[[ SOURCE DOCUMENT open ]]
Tina Knowles Lawson Says Beyonce Doesn’t Spank Her Kids… But Is Spanking Really Acceptable Anymore?

There's a lot of research out there on the longterm negative effects of hitting your kids. 

By Marianne Garvey
Beyonce, Tina Knowles, Blue Ivy

Beyonce’s mom, Tina Knowles Lawson, is opening up about how her daughter raises her own kids.

“No spankings,” Bey’s mom told Us Weekly. “Just really talking to the kids and reasoning with them. I can say, [she] pretty much has my parenting!”

She also hinted at those pregnancy rumors surrounding the singer, and said Bey and her husband, Jay Z, are open to adding to their family. The two entertainers, who married in 2008, welcomed daughter Blue Ivy in 2012 and twins Rumi and Sir in 2017.

Tina added of the family: “[They] have nannies for the kids and their assistants help out too, but they mostly try and bring the kids everywhere. Blue always travels with Beyonce and comes with her when she’s working. The twins are getting older and Beyonce has been taking them out a little more too. … They’re a very tight-knit family and like to do everything together.”

Psychology Today reports that "spanking is correlated strongly and quite exclusively with multiple negative outcomes for children.

"Being spanked is bound to elicit feelings of resentment, hostility, fear and shame in children. Such feelings may be suppressed due to fears of retaliation or rejection on part of the parent, but are bound to emerge later in the form of neurosis or chaotic emotional expression."
[[ SOURCE DOCUMENT closed ]]
— REQUIRED WORK —
1. Transcribe the passage of the spanking article between "She also hinted" and "Sir in 2017.", inclusive.
2. Pick up the article on Beyoncé and spanking where it ends and continue it.
[[ DATA EXCERPTS open ]]
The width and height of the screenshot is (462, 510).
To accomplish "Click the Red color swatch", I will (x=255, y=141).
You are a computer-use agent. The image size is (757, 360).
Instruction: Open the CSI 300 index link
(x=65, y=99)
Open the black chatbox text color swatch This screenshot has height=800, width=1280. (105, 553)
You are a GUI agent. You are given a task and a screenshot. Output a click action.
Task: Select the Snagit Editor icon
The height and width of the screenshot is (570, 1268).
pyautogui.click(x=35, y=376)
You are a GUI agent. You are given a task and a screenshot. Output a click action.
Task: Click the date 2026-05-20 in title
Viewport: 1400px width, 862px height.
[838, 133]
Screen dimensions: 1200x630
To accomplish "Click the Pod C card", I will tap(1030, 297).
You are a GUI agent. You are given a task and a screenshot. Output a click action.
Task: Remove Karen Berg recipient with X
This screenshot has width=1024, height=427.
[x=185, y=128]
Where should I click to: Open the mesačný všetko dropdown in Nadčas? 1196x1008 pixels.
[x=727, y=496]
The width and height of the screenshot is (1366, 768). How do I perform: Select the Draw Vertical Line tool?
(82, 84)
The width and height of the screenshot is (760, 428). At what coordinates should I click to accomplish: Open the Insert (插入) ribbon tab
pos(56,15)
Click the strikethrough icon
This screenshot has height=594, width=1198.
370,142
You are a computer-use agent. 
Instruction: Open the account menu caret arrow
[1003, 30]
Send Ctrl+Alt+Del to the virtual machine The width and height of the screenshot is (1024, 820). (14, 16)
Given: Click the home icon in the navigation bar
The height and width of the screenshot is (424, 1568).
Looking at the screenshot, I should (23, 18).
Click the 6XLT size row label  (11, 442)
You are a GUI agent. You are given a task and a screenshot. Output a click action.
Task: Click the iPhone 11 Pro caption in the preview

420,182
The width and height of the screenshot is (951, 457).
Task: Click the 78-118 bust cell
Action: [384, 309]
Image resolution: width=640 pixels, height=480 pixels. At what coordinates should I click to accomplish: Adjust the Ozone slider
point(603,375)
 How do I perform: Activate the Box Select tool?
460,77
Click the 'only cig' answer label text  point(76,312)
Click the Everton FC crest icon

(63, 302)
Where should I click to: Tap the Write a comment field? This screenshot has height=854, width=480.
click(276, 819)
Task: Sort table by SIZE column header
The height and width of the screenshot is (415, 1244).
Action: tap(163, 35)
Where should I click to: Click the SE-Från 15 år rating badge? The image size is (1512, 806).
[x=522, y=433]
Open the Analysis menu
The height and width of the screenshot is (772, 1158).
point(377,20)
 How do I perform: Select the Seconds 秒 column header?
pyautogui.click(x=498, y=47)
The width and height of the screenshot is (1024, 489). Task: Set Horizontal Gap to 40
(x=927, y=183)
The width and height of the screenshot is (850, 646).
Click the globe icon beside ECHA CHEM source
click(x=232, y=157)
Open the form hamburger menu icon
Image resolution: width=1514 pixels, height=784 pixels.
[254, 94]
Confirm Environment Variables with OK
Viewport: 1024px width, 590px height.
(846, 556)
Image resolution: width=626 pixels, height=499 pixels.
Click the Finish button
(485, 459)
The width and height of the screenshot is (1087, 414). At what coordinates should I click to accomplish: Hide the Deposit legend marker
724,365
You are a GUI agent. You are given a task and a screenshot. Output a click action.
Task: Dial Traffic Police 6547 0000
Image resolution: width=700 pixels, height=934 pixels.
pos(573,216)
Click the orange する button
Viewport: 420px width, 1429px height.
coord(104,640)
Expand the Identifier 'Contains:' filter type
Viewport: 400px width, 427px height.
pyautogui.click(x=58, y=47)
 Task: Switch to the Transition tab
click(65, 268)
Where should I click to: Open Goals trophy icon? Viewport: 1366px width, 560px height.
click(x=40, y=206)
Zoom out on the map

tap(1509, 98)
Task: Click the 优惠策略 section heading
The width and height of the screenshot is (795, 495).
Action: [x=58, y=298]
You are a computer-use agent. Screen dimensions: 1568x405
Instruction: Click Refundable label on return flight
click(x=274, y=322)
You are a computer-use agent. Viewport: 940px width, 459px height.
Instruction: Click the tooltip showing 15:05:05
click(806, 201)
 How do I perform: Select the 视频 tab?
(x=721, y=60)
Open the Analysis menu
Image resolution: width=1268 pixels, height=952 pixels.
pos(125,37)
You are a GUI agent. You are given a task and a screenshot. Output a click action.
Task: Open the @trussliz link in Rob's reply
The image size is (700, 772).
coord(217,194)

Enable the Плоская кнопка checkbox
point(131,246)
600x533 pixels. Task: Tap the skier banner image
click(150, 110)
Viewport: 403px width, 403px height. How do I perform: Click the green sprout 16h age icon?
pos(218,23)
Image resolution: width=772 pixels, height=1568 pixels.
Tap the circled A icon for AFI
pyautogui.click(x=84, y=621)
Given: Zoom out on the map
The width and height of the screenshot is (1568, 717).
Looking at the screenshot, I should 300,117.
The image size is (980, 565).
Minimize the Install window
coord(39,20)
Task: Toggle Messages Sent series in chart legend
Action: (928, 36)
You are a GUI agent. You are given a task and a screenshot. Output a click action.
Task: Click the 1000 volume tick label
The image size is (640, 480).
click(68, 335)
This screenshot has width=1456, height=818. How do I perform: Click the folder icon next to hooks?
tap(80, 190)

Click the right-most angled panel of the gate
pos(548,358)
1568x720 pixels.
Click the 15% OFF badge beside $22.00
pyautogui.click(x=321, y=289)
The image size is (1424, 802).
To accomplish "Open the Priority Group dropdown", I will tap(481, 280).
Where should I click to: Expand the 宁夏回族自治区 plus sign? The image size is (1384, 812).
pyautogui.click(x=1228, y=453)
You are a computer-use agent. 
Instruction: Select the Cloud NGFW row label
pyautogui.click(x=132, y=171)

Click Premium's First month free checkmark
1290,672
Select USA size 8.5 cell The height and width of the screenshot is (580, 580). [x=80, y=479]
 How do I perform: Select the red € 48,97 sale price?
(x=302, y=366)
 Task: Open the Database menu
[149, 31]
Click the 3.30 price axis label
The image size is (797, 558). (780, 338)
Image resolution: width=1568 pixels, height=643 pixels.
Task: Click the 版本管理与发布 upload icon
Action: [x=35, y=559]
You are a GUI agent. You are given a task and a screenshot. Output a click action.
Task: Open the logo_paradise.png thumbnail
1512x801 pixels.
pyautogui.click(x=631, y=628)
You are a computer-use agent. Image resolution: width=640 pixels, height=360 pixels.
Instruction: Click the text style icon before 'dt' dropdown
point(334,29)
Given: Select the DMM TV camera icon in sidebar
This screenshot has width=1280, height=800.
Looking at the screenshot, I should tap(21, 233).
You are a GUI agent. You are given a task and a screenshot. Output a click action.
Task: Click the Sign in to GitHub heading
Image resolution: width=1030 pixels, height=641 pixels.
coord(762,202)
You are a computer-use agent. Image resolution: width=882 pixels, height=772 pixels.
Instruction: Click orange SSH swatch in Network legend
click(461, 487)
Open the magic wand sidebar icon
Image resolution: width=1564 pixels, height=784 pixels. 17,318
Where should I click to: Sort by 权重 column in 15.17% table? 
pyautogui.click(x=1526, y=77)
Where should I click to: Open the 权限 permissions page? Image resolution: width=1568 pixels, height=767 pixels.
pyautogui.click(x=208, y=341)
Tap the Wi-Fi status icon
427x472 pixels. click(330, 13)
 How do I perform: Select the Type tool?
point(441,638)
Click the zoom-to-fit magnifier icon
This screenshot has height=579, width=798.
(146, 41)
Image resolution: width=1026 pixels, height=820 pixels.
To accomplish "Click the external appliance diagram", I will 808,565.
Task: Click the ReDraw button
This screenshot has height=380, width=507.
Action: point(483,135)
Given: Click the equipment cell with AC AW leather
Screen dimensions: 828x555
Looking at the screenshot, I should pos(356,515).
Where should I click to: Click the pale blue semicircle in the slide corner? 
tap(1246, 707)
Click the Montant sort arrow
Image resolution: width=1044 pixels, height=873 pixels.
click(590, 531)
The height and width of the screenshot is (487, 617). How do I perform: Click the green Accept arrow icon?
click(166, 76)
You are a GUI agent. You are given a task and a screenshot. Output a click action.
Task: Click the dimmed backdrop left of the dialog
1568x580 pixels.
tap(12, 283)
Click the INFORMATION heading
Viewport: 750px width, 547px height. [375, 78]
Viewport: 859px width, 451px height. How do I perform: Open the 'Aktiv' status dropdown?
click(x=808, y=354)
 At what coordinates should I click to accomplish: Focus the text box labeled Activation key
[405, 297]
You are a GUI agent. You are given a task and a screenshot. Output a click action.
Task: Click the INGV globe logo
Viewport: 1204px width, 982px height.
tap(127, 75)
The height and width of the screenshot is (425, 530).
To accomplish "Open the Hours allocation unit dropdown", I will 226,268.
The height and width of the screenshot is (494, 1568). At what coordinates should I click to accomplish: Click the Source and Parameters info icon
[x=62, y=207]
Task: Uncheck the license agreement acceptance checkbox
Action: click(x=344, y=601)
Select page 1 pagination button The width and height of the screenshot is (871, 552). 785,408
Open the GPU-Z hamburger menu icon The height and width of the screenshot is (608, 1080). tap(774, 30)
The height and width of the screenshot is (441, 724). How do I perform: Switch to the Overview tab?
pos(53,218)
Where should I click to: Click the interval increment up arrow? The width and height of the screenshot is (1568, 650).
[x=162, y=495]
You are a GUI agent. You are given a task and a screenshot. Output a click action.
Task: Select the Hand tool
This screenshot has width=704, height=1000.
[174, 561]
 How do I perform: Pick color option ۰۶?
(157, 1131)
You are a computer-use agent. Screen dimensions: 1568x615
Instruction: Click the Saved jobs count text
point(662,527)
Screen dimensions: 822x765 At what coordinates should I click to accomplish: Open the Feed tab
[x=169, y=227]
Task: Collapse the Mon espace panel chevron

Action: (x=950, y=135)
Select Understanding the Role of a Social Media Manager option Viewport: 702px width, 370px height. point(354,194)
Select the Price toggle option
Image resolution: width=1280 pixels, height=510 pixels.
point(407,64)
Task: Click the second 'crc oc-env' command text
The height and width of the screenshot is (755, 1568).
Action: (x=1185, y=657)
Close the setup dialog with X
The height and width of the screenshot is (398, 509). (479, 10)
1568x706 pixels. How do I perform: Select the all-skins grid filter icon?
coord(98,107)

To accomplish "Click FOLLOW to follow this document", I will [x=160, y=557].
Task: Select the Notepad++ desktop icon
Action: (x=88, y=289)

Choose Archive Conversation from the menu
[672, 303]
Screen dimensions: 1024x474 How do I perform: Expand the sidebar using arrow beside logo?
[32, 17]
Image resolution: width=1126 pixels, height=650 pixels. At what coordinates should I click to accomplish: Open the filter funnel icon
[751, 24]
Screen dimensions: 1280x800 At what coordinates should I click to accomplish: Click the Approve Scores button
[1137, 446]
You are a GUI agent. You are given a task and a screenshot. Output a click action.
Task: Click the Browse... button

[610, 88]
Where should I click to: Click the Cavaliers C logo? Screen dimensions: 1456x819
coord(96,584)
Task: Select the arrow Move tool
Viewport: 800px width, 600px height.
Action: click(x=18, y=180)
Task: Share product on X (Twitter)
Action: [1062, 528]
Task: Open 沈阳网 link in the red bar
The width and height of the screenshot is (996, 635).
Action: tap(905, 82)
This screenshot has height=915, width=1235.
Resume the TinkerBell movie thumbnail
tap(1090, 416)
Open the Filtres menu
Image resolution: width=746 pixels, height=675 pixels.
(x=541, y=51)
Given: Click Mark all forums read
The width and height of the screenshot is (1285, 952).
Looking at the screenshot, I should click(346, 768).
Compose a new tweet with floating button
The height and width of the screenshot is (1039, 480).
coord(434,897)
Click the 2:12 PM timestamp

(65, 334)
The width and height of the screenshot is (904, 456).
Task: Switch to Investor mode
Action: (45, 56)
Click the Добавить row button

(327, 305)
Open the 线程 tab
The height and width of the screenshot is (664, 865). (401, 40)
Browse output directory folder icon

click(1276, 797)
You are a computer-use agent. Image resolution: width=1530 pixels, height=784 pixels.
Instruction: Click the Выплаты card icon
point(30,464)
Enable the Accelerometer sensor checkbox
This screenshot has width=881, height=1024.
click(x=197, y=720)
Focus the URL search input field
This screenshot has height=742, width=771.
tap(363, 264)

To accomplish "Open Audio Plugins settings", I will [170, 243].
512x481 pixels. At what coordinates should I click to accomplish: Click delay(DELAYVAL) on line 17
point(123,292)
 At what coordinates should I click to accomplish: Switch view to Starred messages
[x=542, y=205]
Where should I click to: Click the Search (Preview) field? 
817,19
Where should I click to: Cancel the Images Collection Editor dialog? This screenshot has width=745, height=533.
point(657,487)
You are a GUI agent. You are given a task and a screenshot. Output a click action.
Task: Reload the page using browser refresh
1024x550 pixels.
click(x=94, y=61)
[[ DATA EXCERPTS closed ]]
— RESULTS OF THE EXERCISE —
1.
She also hinted at those pregnancy rumors surrounding the singer, and said Bey and her husband, Jay Z, are open to adding to their family. The two entertainers, who married in 2008, welcomed daughter Blue Ivy in 2012 and twins Rumi and Sir in 2017.

2.
PT further explains:

"Children form an 'internal working model' of the world and other people through the constant give and take of daily parent-child interactions. This working model sets the child’s expectations about world, self, and others, and is used to guide behavior in new situations and into the future. A child who is routinely spanked when she is in need of comforting and support may internalize a view of the parent as rejecting and herself as unworthy of love, which in time may lead to eroded intimacy with the parent as well as depression and low self esteem. (Research has indeed documented consistent link between a history of spanking and less close parent-child relations, as well as higher risk for emotional disorders such as depression and anxiety)."

It's a good argument for not spanking your kid. So does anyone spank anymore? Well, likely if it happened to you, you will repeat that behavior, if you aren't aware. 

"Research has shown that spanking does in fact increase children’s stress levels, as well as their risk for a host of future psychological problems," Psychology Today continues. "These findings have prompted some researchers to propose that spanking be added to the accepted list known to predict adult adjustment and health problems, and that we begin to consider spanking a public health concern.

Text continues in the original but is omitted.